/ 16 March 2008

Robben Island turns into a ghost town

South Africa’s once notorious Robben Island penal colony risks ghost-town status as its last residents trickle off in search of creature comforts on the mainland.

The population of penguins, seals and feral cats far outnumbers the 112 human inhabitants of the present day heritage site — mostly former prison warders and their families now performing a variety of museum duties.

Thirty-eight residents left in the last year alone.

”It has changed quite a lot … for the worse. There is no life any more,” said former resident Karen Loyd.

”It’s turning into a very lonely place. People are moving out because of neglect. There were happy people, sport grounds, church every Sunday … not any more.”

A former prison staffer, Loyd left the island some three years ago after living there for nearly three decades.

Used as a place of banishment by various South African administrations since the early 1500s and later as a leper colony, Robben Island opened its doors to political prisoners in 1962 as the apartheid state intensified its clamp-down on opponents and critics in a bid to retain minority privilege.
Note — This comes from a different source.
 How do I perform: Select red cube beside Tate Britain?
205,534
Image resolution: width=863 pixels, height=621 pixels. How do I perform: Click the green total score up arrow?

Only black, Indian and coloured men were jailed on the island, including for 18 years Nelson Mandela, later to become South Africa’s first black president. The island was declared a World Heritage Site by the United Nations in 1999, five years after the official demise of the apartheid regime.

Since the jail was closed and turned into a popular museum, the island’s population has been declining as budget constraints and isolation force its residents to mainland Cape Town about 11km across the choppy, ice-cold waters of the Atlantic Ocean.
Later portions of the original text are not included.